The results of tensile tests highlight a decrease in mechanical performances when the content of recycled material is increased from 0   % to 50   %. However, thermal–mechanical analyses suggest that the reason for this loss of strength is not the degradation of the material due to recycling. In fact, DMTA tests reveal that the glass transition temperature Tg is almost insensitive to the percentage of recycled material. This result is consistent with the findings of previous studies, which show that the molecular weight of PC does not vary after the first reprocessing cycle in both extrusion and injection moulding [40].

A better explanation for the decrease in part performance can be found if considering the change in material deposition. In Fig. 4 it can be seen that increasing the content of recycled material determines a dramatic decrease in polymer viscosity. Comparing Fig. 5 a) and Fig. 5 c), it is possible to observe that the mixture with 50 % of recycled material suffers from a less regular deposition, with surface voids caused by material drag. This irregularity may be responsible for the loss of properties observed. This hypothesis is further supported by the average weights reported in Table 2, which show a decrease in part mass corresponding to this mixture. This means a decrease in part density, since no significant variations can be observed in the dimensions of specimens.

On the other hand, a further decrease of viscosity due to a higher content of recycled material determines a more homogeneous redistribution of the polymer melt on the layer, as shown in Fig. 5d and e. This effect tends to reduce voids in the manufactured part, determining an increase in the mechanical properties of the part. Particularly, it should be noticed that the tensile properties of the 100 % recycled polymer are substantially identical to those of the recycled material. As a drawback, the lower viscosity of the material determines a loss of accuracy as far as the content of recycled material increases. This can be clearly seen by comparing the different contours in Fig. 6. A possible explanation is that the more fluid polymer tends to flow on the underlying material, running out of the nominal boundaries.

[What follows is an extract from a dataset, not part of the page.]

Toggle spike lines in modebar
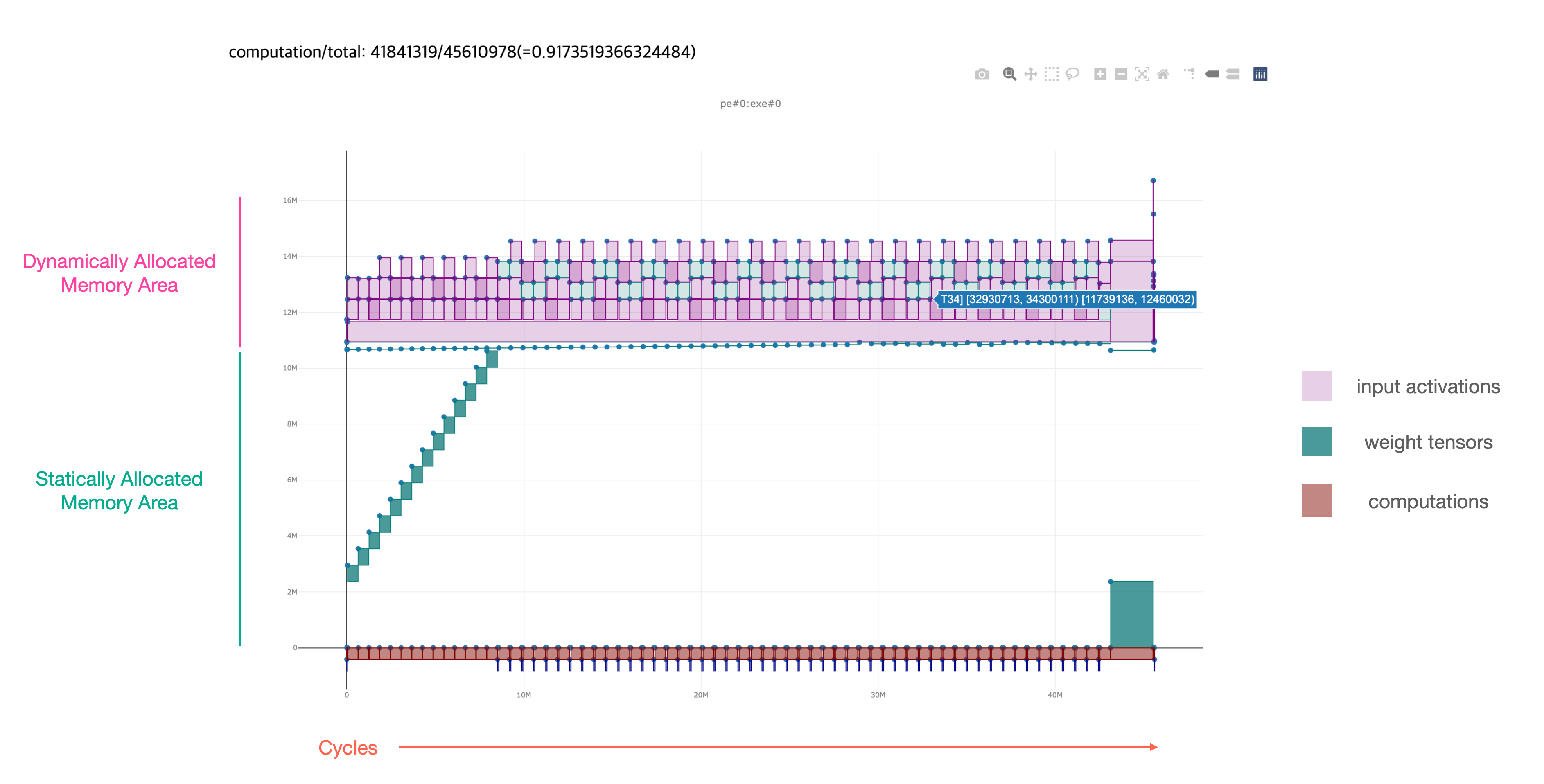Viewport: 1544px width, 784px height. click(x=1190, y=74)
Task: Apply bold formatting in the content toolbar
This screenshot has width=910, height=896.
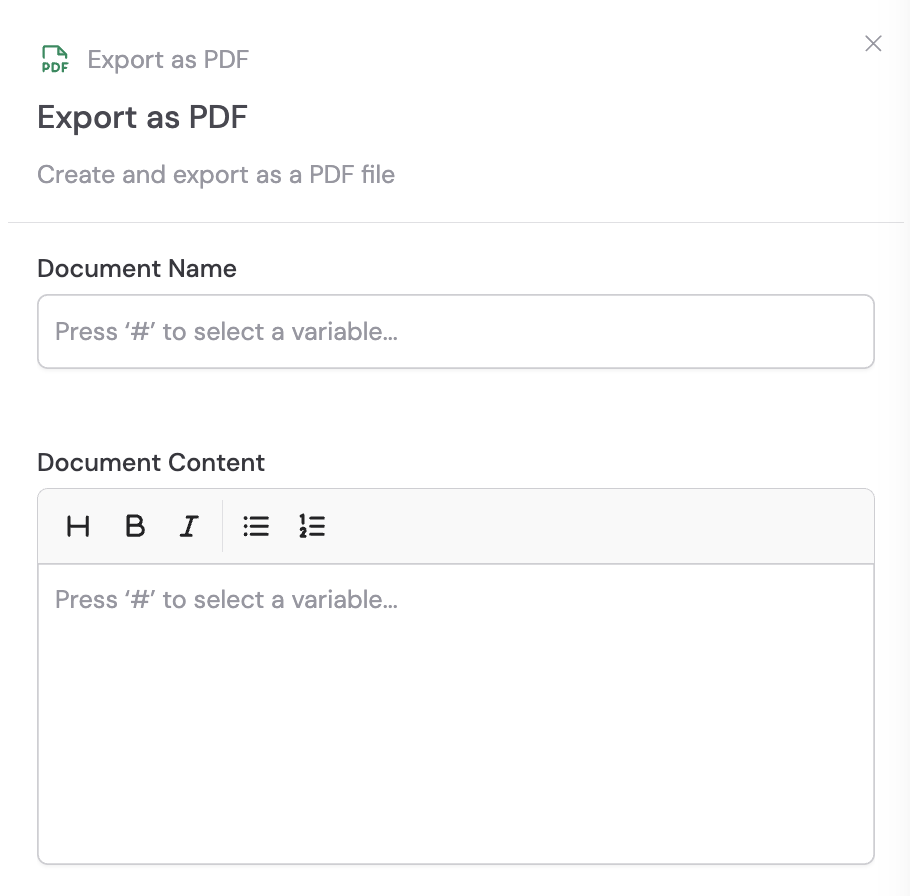Action: [135, 527]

It should be also considered that, unlike other FDM technologies, APF deposition is controlled by pressure and not by volume. The polymer melt is pressurised by the reciprocating screw and the nozzle is opened according to the deposition path and feed rate [41]. Therefore, variations in the material properties, in particular viscosity, can modify the volume of extruded material. This effect is usually compensated by setting the Drop Aspect Ratio (DAR), for each material [35]. The DAR is the nominal ratio between the nominal width of droplets and the height of the layer. This parameter is used in the slicing phase to calculate the position of each droplet. Previous research demonstrated how even small variations of DAR can greatly affect the accuracy of PC parts manufactured via APF [34]. Therefore, a recommendation emerging from this study is that the calibration procedure should be repeated every time recycled material is used to determine the optimal value of DAR. Future studies should also investigate the opportunity to act on other process parameters, such as nozzle temperature and discharge rate [35], in order to compensate for material variations.

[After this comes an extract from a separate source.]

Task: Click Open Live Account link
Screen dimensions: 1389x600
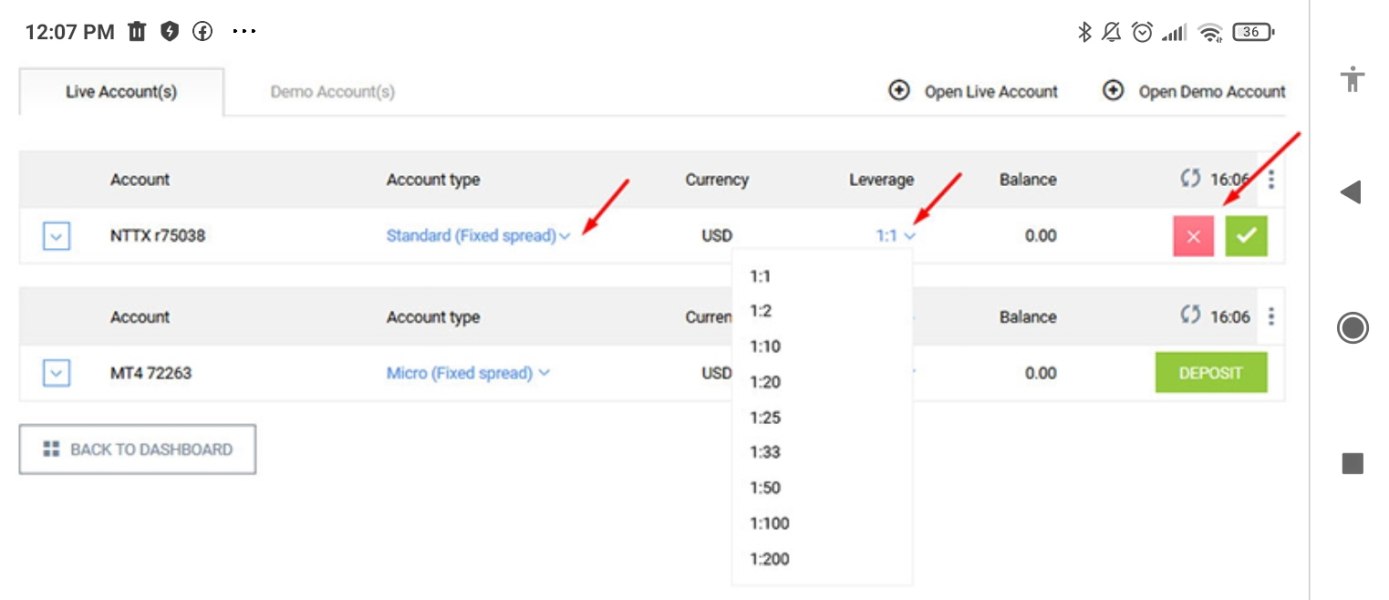Action: [x=973, y=91]
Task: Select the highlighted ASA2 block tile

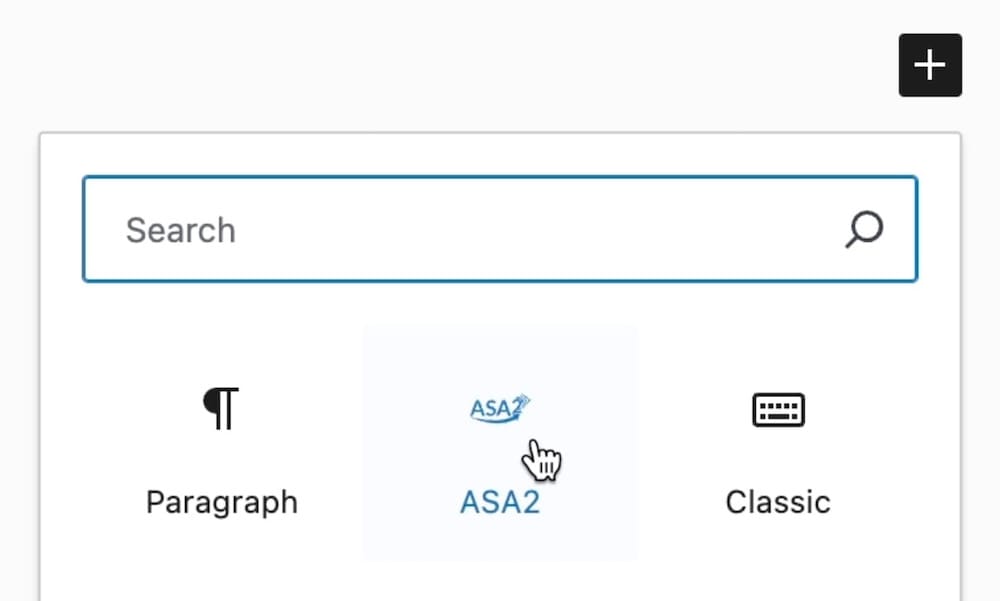Action: pos(498,440)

The results of this study highlight that the loss of mechanical loss occurs when the percentage of recycled material is more than 25% and less than 75%. Further work will be dedicated to investigate intermediate material compositions so as to give a more in-depth insight into the phenomenon.

5 Conclusions

The present paper demonstrates the opportunity to reuse material processed by APF within the same process, opening new opportunities for recycling prototypes and scraps in a circular manufacturing cycle.

The main findings of the study can be summarised as follows:

  • Tensile tests demonstrate that the mechanical properties of parts decrease with 50% of recycled material,

  • DMTA analyses demonstrated that thermomechanical properties (Tg and HDT) were not much affected by the percentage af recycled PC,

  • Microscopic observation revealed a worsening of the deposition at 50% recycled PC due to the lower viscosity of the material, which is arguably responsible for the drop in mechanical performance,

  • When the percentage of recycled material increases by over 75%, a homogenization of the layer can be observed due to the extremely low viscosity, which leads to mechanical performances similar to those of the virgin material,

  • The abrupt decrease in viscosity when the percentage of recycled material is greater than or equal to 75% determines a loss of accuracy on the edges of the manufactured parts, clearly visible by microscopical observations.

Future studies are planned to study the effects of multiple recycling cycles on material properties. Moreover, the opportunity to compensate for material variations by means of process parameters should be investigated.